TRY IT - Copy the lines below, please, starting with the one that contains "Given: Click the" and ending with the last. Pictures stay out.

◇ ◇ ◇

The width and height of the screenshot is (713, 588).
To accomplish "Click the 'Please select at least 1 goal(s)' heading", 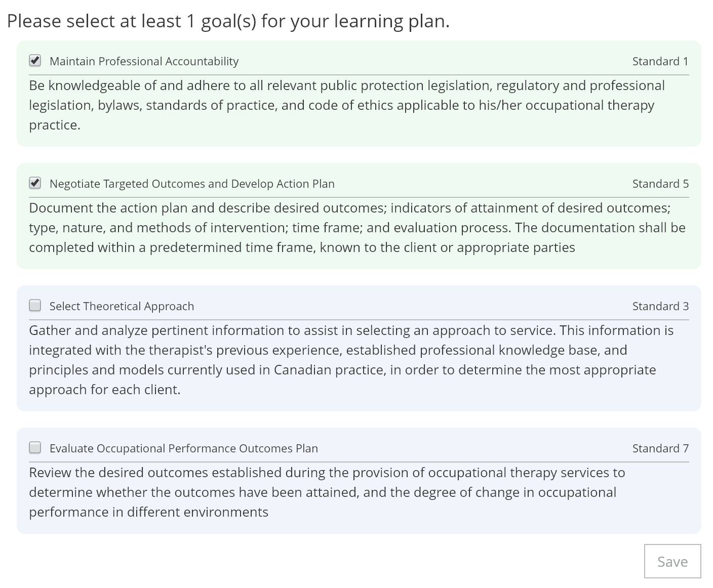I will (228, 21).
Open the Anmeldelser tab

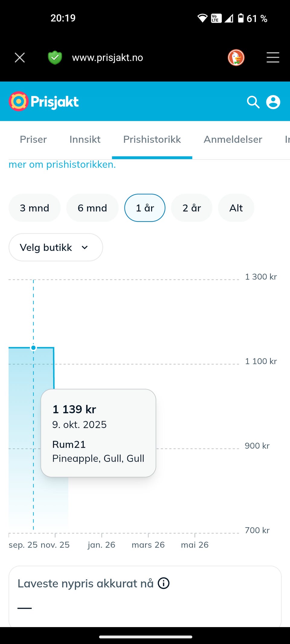(x=233, y=139)
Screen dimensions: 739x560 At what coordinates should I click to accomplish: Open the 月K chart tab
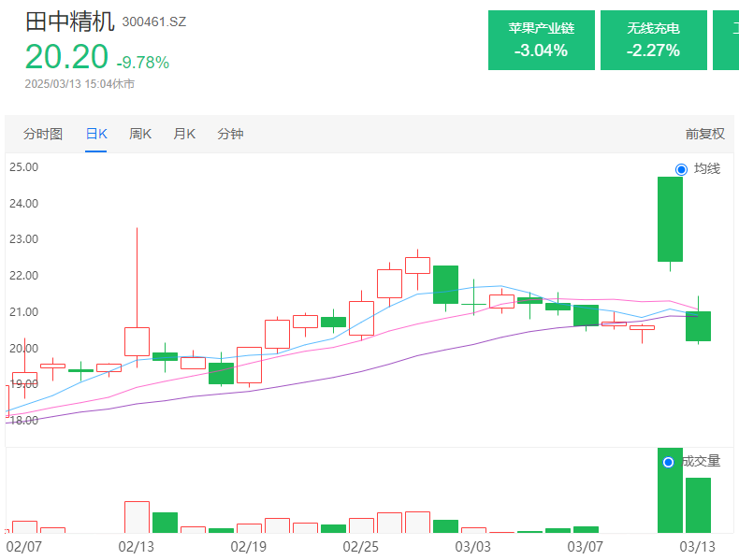[x=183, y=134]
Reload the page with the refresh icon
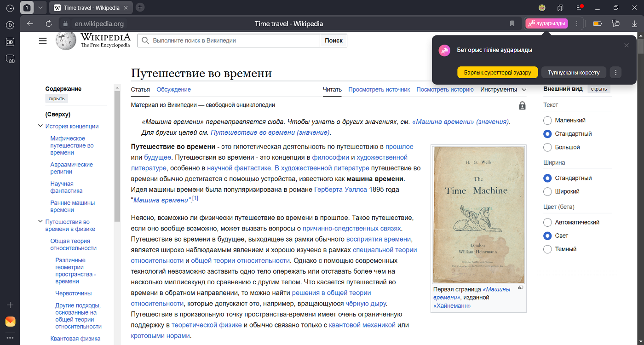The image size is (644, 345). [49, 24]
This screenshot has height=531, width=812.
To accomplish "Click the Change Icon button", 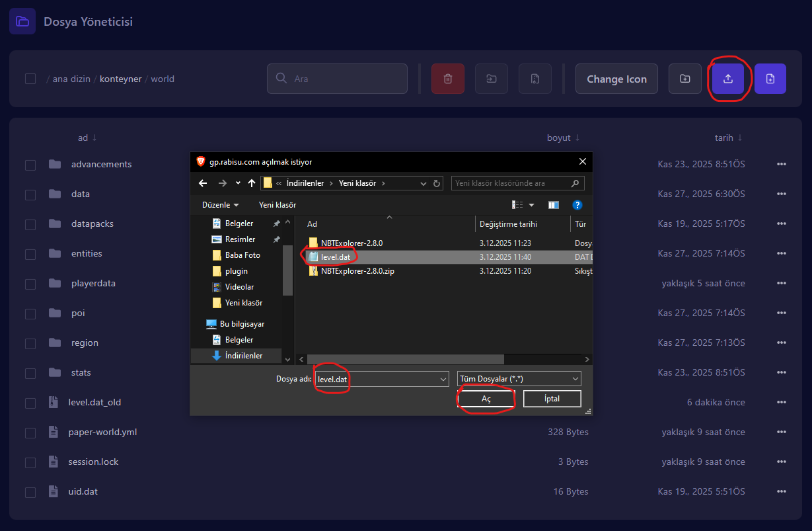I will (x=616, y=79).
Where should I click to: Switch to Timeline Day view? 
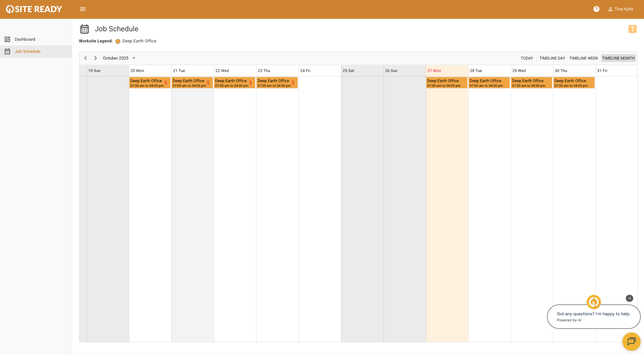pos(552,58)
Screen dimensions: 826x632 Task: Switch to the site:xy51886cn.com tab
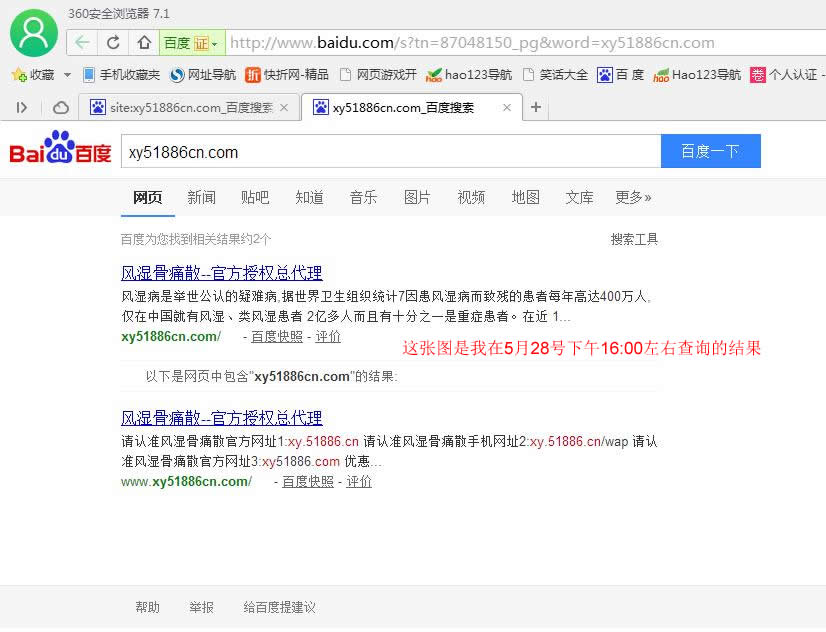pos(184,107)
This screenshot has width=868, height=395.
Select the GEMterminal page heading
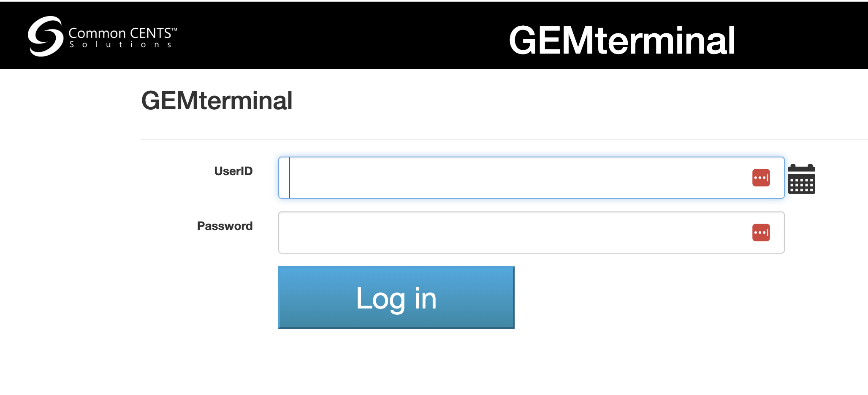point(217,100)
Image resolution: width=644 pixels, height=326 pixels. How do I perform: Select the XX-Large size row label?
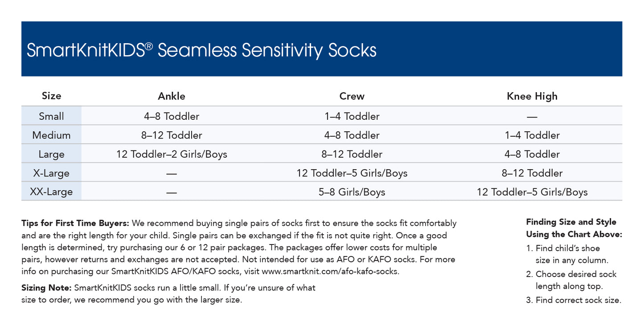[x=51, y=192]
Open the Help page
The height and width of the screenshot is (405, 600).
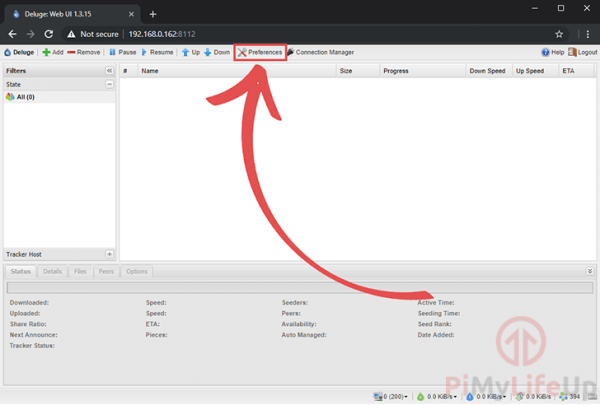(553, 52)
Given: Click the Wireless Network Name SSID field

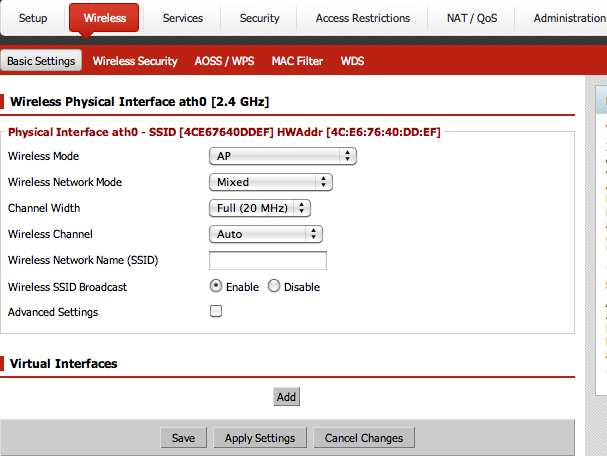Looking at the screenshot, I should (268, 261).
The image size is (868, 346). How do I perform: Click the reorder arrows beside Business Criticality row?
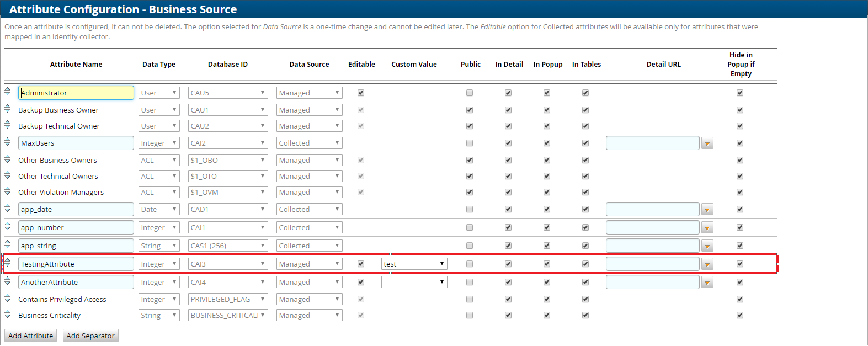coord(8,315)

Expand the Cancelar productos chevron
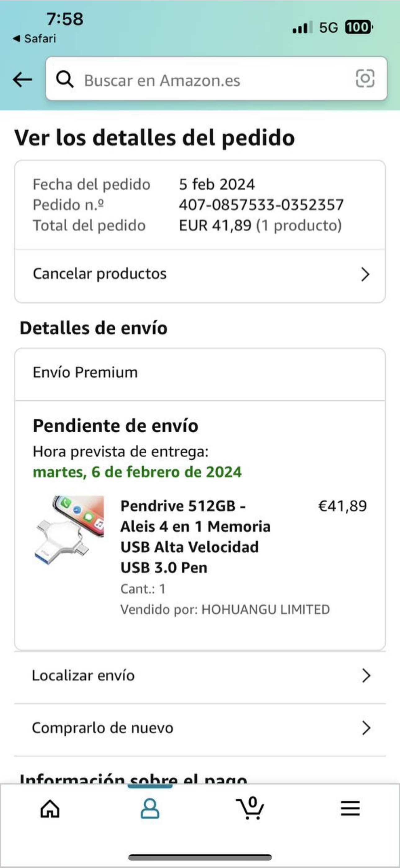pyautogui.click(x=365, y=274)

◇ ◇ ◇

RESPONSE TO THIS EXERCISE -
Given: Click the Wireless Network Name SSID field

Looking at the screenshot, I should (268, 261).
The image size is (868, 346). How do I perform: Click the reorder arrows beside Business Criticality row?
coord(8,315)

Expand the Cancelar productos chevron
pyautogui.click(x=365, y=274)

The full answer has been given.